Millions of entrepreneurs around the world have spent years mastering one art: how to get #Google to show their sites at the top of the search results. They hired experts, analyzed algorithms, created content under strict requirements of the search engine. And suddenly, this art has become useless.
Revolution in user behavior
Try going to Google right now and asking any question. A neat block with the answer in plain Russian will appear at the top of the page — no links, no transitions to third-party sites. Why click further if the answer is already received?
A fundamental change is happening not in technology, but in human habits. We are no longer searching for information; we are starting to demand it. Google is transforming from a navigator into an oracle — you ask a question and receive a ready answer.
This transformation seems natural and convenient, but it conceals a revolutionary shift in the information ecosystem.
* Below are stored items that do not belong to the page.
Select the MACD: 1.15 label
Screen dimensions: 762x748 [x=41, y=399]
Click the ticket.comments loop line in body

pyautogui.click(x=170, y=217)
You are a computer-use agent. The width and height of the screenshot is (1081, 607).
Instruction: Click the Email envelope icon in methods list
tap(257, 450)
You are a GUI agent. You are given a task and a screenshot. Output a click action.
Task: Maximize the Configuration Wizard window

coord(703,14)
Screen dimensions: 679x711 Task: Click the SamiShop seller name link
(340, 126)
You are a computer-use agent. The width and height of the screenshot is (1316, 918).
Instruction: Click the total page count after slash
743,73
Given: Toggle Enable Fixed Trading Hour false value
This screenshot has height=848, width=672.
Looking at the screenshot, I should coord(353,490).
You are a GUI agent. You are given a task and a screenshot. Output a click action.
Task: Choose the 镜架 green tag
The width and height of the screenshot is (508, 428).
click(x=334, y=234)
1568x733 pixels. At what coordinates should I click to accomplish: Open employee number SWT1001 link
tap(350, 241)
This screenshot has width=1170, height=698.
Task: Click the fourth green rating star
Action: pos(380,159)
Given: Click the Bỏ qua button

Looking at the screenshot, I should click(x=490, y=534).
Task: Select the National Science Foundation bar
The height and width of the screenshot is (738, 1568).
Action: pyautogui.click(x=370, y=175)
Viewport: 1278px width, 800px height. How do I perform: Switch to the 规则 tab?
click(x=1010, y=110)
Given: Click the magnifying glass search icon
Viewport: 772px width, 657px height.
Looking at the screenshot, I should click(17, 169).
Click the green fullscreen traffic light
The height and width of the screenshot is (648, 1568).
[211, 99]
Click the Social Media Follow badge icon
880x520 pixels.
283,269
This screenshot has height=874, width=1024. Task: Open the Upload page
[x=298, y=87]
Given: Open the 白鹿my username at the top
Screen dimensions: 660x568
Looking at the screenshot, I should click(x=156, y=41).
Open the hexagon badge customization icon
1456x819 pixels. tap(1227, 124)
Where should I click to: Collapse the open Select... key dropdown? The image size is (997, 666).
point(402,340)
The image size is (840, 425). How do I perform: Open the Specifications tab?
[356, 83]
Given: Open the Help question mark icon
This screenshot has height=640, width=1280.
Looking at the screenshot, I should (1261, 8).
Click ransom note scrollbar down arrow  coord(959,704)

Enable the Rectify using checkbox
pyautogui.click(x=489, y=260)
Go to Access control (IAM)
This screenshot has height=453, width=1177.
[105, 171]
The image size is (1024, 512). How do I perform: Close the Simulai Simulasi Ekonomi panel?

The intermediate link between the question and the answer is disappearing. The user no longer travels through websites in search of the needed data — the data materialize right in front of them.
Agony of digital marketing
When artificial intelligence began providing direct answers to user questions, an entire philosophy of internet business collapsed. Previously, success was measured by the number of visits to the site — the more clicks, the higher the profit. Now clicks are disappearing because the need for them is vanishing.
Imagine the owner of a chain of jewelry stores who has invested five years in promoting an online catalog. Today, a customer asks Google 'which diamonds are best to buy' and receives a comprehensive answer right in the search bar. Why go to the jeweler's website if all the necessary information is already in front of them?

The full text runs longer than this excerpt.